GOOD MORNING – how to wake up and start your day!
Tips to sustain a healthy and beautiful body and mind

Dear Ones,

Starting a blog, like starting any new venture – is not easy! Whenever we start something new we have to overcome inertia, that energy that keeps us doing what we’ve always done before. Unlike the simple law of physics applied to an object in motion or at rest, when we are talking about moving or stopping a human from doing anything, we have to include the less than simple, less than clear rules governing emotions.

So when we start something new – any outstanding doubts or questions that linger about our possible successes or failures show themselves, again.

That is why starting something new can be a quick way to self-assess: how am I doing? Where do my fears lie? How confident am I? How well do I trust? What sort of awareness do I bring to my life? Do I sense I am on the right track? Are my motivations legitimate? If you’ve applied for a new job or school lately, or started a new relationship, you have had this experience in a very real way.

Although we don’t consider it perhaps because it’s inevitable, every day we start something new – and it’s called “morning”.

So for my first blog post as Yogi Elizabeth I want to address the topic of “morning” and give some ideas about how to successfully approach it. So many people not only struggle with morning, they condemn it and confess it’s a time they don’t manage very well.

But this time, like anything new, can be perfect for self-assessment and as a chance for a new opportunity or a new start. Maybe this is why morning is so hard for some people – because starting anything is so hard for them; they really don’t know where to begin, they don’t know how to overcome inertia even when what they’ve been doing isn’t working for them.

As it’s my intention to make this blog as useful as I can for anyone reading it, you will find herein a possible road map for that start of your day. I want to share with you some morning routine ideas that have kept my body healthy and beautiful, and my mind and mood happy and motivated.

I understand that perhaps I am a bit perkier than some in the morning – but I wasn’t always that way. Like many of you I expect, as an adolescent and college co-ed I slept my mornings away after spending late nights studying or with friends. Although my father was always up early and I admired him for it, I just couldn’t quite understand it, or do it.

Instead, I felt like I was doing important things at night that took precedence over sleep, let alone morning. So I’d wake up at the last minute, run out the door into my life and tell myself I’d catch up later on all the stuff I felt was not organized in the way I wanted it to be.

It wasn’t until law school in my early 20s that I began to appreciate the quietness and clarity of morning. Partly vanity, partly fear, partly a competitive nature motivated me to rise early to study, prepare for my day and burn off a few calories with a jog around the park before classes began.
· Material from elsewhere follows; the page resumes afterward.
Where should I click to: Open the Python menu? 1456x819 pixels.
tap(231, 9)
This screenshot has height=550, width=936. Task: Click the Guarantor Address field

I wasn’t so much disciplined probably, as over stimulated. But whatever, I got out there and moved my body and I understood that it changed me somehow, that I felt better; more alert, more expanded, more in control.

I got lucky too with a housemate who is still a great friend, Carl S. He got up and ran and exercised more mornings than I did. And his discipline struck me as quite amazing, actually. He even seemed to enjoy it!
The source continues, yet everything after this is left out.